PTAs – Do They Really Help Your Child’s Education? | #Blogtober17 Day 5

Most schools have a PTA, and last year my friends had suggested joining the PTA to get to know other parents. Well my son’s school did not have a PTA, so that idea went out of the window. I made school mum friends soon after, so I forgot about it.

PTA-Education-Blogtober17

One year later, our school announces that they want to start a PTA and they want parents to join and would need a class rep for each class. I thought I would go along to the first meeting to see what it was all about.

PTA stands for Parent Teacher Association, so I guess I was expecting it to be a chance for parents to get involved with the school and improve communication between parents and teachers. I thought it would be somewhere we could suggest ideas to teachers where they could improve processes at school, where we could help out in class and get involved with classroom activities, organise out-of-school activities. I expected it to be a two-way thing, with teachers and parents working together and for it to be something potentially fun.

Now, I’m not going to name our school, but I went to the initial PTA meeting yesterday and about 15 parents turned up. Two teachers led the meeting, and we were told that the reason they are starting a PTA is because most others schools do it, so it was about time we did. And basically the whole jist of the PTA is to fundraise for the school. They have chosen reading to be the area the school want to excel at, and need loads of new reading resources, so we are fundraising to improve our children’s education.

Four parents had to nominate themselves to be Chair, Vice-Chair, Secretary and Treasurer and those parents had to stand up and tell us reasons why they would like to stand for these position, and then we had to vote for who we wanted in each position.
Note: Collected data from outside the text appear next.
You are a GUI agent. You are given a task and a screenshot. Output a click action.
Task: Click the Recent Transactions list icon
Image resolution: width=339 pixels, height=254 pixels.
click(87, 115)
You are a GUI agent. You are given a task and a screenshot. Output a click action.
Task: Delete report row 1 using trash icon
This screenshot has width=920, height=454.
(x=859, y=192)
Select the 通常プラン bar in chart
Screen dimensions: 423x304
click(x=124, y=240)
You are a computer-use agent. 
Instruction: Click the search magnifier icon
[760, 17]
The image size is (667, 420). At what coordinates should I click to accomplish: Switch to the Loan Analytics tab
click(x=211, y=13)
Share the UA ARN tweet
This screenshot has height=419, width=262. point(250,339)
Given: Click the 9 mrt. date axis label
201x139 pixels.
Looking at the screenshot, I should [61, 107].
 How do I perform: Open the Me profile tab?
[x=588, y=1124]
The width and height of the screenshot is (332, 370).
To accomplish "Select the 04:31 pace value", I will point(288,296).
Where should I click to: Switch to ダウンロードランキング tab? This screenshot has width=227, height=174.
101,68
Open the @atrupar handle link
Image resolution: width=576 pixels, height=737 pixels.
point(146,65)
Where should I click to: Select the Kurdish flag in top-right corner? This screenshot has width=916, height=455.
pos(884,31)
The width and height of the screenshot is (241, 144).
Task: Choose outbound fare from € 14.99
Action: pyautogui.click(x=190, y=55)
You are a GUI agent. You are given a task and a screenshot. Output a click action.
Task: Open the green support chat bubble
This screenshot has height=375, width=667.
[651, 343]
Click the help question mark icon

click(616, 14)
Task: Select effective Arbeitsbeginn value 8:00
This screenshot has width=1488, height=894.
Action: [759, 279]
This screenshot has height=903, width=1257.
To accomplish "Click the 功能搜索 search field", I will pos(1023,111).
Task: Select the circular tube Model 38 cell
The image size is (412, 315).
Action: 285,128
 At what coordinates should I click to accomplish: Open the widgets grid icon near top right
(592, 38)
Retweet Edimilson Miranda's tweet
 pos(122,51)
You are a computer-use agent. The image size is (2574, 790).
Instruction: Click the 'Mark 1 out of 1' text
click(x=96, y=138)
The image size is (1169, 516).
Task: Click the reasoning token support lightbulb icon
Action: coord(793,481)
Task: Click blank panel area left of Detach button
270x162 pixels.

It was all very formal and to be honest, I have no idea what those positions even mean!

We were told they wanted us to lead on fundraising, encourage parents to donate food at the Harvest Festival, lead the selling of books at the upcoming book fair – the more books sold, the more free books the school gets or something – and then they were planning two end of year discos which they wanted the parents to organise. And they planned to have regular PTA meetings each week. Bear in mind I had Lily toddling around the room grabbing papers and throwing them on the floor before whinging, I was beginning to think this is going to be difficult.

So I left this meeting thinking this is not quite what I thought it would be. I’d put my name down as class rep, as no one else from my son’s class turned up, but I’m not sure I even want to do this! I suppose it will be nice to get to know the parents from other years, especially older years, so I can get an idea of what to expect from older classes. And it will bring some sort of community feel to the school, as that is really missing at the mo. But is this going to be stressful??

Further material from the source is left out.